*SUPPLIED DATA*:
※ ※ ※

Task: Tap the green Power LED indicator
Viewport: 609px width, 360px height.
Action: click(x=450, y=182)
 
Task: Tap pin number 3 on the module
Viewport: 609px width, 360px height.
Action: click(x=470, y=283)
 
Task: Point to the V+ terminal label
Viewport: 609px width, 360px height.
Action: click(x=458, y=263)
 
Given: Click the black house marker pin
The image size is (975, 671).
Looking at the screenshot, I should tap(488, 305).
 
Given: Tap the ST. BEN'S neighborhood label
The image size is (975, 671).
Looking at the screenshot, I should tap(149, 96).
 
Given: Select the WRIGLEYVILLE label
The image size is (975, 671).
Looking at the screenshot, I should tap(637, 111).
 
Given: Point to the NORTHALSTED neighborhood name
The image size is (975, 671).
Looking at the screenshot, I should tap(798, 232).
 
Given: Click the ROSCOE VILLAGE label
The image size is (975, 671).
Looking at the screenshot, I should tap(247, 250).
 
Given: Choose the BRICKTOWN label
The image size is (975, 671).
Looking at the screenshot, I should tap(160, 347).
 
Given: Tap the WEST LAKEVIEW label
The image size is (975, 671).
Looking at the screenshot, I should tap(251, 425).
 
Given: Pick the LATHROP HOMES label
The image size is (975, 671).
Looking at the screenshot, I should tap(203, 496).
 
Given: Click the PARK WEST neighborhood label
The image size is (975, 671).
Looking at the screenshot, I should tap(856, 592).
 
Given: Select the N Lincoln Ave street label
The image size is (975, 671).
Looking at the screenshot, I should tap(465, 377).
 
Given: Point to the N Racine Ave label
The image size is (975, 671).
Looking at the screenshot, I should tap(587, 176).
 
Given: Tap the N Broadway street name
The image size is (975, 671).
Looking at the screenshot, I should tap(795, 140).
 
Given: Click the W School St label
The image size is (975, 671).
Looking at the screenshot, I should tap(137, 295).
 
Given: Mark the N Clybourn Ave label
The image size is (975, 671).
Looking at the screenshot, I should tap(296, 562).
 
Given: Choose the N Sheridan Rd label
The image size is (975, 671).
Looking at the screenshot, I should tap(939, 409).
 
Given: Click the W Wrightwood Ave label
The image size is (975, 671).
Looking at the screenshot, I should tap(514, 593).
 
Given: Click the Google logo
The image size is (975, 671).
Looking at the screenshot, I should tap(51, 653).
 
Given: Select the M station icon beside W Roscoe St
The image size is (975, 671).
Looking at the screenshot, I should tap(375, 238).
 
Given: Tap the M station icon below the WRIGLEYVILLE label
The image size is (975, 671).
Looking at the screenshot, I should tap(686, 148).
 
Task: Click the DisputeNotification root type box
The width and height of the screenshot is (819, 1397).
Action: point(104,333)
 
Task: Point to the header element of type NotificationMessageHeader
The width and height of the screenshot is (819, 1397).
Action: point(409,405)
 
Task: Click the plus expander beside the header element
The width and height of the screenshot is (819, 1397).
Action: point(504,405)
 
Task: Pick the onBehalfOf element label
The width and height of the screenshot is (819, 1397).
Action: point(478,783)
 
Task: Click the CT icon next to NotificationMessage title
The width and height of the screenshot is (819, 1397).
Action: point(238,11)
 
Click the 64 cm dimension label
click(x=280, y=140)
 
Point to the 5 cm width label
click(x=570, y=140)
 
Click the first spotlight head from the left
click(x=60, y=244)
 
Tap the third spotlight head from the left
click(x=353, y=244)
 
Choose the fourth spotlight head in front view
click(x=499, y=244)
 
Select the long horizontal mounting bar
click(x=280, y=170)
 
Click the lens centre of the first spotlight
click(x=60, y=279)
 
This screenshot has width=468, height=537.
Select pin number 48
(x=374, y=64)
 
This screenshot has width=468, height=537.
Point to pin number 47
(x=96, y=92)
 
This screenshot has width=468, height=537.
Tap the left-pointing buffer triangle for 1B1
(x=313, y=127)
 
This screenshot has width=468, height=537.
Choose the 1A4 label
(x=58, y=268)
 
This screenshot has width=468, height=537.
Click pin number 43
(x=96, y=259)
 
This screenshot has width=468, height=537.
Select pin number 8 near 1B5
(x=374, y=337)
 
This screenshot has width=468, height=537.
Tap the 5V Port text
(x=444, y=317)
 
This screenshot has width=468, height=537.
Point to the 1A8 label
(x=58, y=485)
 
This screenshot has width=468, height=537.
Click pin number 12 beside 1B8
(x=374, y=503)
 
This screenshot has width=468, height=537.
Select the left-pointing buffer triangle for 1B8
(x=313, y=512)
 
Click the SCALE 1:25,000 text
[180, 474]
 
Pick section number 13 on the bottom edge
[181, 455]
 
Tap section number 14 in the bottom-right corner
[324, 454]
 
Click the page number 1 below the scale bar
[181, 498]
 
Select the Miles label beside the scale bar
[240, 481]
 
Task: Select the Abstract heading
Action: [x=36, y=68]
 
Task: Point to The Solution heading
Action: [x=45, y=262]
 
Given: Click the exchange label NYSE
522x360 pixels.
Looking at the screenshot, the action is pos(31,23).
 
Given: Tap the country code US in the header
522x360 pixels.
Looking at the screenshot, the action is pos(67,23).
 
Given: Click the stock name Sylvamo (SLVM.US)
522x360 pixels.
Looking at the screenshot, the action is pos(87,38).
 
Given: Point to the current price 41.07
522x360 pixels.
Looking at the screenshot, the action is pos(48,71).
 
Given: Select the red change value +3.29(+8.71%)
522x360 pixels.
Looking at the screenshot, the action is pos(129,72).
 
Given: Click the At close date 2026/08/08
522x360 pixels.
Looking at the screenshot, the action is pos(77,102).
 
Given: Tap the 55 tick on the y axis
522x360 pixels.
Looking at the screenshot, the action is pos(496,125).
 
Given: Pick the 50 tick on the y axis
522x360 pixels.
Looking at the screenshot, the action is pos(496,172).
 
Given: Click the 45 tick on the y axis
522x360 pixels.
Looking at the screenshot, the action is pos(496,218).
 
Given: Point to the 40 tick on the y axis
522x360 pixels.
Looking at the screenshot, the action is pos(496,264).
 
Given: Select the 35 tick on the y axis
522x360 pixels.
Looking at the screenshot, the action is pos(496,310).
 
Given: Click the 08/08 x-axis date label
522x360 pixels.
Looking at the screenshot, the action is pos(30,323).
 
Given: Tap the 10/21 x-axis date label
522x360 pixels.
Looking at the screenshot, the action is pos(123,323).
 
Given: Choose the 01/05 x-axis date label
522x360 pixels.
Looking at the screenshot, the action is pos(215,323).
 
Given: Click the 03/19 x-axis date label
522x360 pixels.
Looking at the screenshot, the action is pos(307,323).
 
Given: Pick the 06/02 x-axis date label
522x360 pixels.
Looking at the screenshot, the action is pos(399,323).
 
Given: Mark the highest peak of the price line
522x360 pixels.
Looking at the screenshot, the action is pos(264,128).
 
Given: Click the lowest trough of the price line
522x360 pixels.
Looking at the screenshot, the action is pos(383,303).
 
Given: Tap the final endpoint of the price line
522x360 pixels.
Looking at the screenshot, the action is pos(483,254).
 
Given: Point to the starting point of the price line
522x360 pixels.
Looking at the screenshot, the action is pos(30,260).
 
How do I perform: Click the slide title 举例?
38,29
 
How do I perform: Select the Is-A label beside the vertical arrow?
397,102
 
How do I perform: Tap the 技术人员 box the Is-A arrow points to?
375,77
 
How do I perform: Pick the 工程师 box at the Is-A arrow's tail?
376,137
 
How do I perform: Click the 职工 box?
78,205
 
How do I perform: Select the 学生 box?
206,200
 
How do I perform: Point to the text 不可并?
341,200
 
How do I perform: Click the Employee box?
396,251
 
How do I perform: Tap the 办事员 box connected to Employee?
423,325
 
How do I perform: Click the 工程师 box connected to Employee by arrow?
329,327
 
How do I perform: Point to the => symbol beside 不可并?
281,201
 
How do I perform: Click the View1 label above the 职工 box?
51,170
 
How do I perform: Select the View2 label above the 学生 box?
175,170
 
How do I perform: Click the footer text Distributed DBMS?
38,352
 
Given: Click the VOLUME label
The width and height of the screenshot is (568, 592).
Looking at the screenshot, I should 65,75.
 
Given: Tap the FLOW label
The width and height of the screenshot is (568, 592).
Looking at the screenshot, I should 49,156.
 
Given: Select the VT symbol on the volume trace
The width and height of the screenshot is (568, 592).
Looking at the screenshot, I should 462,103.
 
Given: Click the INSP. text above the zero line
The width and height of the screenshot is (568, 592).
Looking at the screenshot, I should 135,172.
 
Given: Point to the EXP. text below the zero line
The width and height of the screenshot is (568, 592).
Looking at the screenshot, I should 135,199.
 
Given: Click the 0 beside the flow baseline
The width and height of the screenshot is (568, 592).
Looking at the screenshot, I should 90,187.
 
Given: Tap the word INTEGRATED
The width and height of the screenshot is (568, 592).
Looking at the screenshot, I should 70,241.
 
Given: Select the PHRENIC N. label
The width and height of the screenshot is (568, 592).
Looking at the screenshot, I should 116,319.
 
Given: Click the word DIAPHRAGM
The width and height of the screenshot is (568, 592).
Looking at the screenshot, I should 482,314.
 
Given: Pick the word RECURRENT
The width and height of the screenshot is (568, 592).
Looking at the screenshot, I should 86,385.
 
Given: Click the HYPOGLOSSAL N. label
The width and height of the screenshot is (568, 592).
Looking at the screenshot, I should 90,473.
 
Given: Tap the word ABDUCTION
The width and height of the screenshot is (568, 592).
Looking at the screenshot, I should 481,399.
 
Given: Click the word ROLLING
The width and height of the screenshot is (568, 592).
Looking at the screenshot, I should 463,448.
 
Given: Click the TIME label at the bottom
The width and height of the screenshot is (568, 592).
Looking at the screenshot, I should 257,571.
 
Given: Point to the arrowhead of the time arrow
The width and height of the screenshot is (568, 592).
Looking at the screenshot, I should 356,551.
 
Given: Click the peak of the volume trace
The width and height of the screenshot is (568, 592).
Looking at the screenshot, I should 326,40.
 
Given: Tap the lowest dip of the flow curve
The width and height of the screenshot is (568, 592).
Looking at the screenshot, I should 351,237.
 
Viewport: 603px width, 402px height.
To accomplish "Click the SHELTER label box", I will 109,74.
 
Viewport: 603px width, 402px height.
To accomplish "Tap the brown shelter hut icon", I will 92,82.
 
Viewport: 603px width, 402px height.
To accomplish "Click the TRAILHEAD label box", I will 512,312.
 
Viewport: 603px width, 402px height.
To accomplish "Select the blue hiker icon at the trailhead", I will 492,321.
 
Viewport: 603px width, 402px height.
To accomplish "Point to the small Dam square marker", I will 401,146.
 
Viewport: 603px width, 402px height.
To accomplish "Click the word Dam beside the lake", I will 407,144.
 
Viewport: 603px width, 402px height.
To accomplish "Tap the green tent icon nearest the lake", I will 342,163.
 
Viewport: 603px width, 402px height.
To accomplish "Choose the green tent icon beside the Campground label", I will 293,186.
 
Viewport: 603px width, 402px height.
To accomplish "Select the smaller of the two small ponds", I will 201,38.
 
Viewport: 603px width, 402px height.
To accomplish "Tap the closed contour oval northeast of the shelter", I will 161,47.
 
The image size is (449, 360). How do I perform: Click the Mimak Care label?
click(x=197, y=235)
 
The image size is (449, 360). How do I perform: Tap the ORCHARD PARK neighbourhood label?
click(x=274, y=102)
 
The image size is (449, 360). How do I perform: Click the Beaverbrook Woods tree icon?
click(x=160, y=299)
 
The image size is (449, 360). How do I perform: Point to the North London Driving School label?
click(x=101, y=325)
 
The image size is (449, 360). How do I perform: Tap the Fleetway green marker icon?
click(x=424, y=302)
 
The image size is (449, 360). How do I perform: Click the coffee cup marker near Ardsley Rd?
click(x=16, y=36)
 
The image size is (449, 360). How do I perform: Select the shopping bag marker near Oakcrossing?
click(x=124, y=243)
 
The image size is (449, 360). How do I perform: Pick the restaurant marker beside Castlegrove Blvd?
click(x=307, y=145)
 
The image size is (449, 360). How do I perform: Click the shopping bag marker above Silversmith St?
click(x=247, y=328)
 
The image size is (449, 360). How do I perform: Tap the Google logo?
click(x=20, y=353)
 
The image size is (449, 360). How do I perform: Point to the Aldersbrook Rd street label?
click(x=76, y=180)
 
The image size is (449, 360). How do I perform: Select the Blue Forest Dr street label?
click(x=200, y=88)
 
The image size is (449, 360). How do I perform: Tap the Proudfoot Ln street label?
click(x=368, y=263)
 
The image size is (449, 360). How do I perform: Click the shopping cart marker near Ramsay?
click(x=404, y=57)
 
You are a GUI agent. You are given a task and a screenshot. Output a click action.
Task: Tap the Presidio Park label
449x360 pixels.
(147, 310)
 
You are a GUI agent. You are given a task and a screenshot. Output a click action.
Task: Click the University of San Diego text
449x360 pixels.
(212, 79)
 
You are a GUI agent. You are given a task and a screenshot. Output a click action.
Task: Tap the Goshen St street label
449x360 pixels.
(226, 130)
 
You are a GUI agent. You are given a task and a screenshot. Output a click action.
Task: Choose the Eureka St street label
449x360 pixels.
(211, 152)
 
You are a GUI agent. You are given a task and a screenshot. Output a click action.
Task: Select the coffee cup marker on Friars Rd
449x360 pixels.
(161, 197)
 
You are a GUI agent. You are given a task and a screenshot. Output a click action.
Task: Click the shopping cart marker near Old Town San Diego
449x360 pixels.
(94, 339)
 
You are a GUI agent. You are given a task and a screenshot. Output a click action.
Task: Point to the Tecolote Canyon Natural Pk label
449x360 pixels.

※ ※ ※

Reproduce the lines above word for word, from the very first line through the line containing "Action: click(x=458, y=263)", including both ends.

*RESULT FOR THIS TASK*:
Task: Tap the green Power LED indicator
Viewport: 609px width, 360px height.
Action: click(x=450, y=182)
 
Task: Tap pin number 3 on the module
Viewport: 609px width, 360px height.
Action: click(x=470, y=283)
 
Task: Point to the V+ terminal label
Viewport: 609px width, 360px height.
Action: click(x=458, y=263)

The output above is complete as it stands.